» **WORK INSTRUCTION**:
As you restate the entries, keep every word intact and leave out whatever images they hold.

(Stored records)
[Start of Attachment]
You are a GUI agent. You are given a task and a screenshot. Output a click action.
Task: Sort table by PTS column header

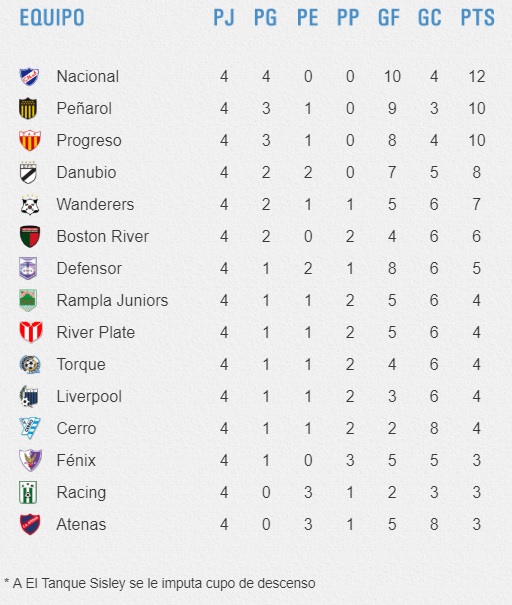coord(478,18)
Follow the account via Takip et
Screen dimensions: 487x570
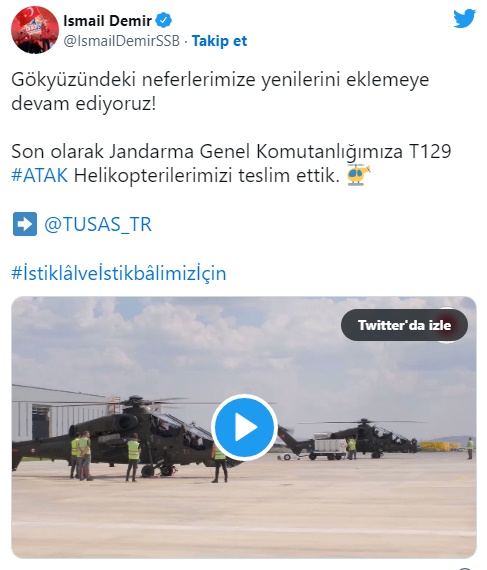219,41
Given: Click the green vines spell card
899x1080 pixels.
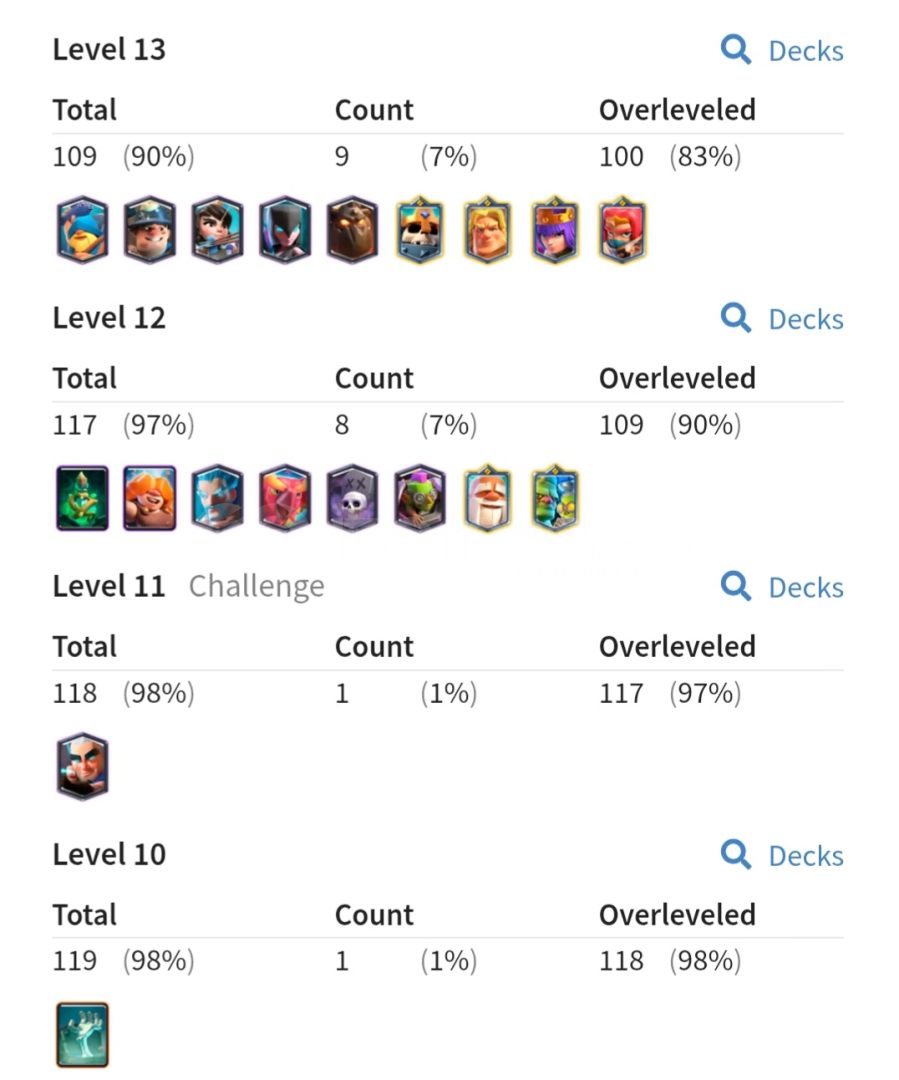Looking at the screenshot, I should (x=82, y=498).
[End of Attachment]
» **EXPECTED ANSWER**:
You are a GUI agent. You are given a task and a screenshot. Output a click action.
Task: Sort table by PTS column header

coord(478,18)
Follow the account via Takip et
Screen dimensions: 487x570
219,41
Given: Click the green vines spell card
899x1080 pixels.
Looking at the screenshot, I should (x=82, y=498).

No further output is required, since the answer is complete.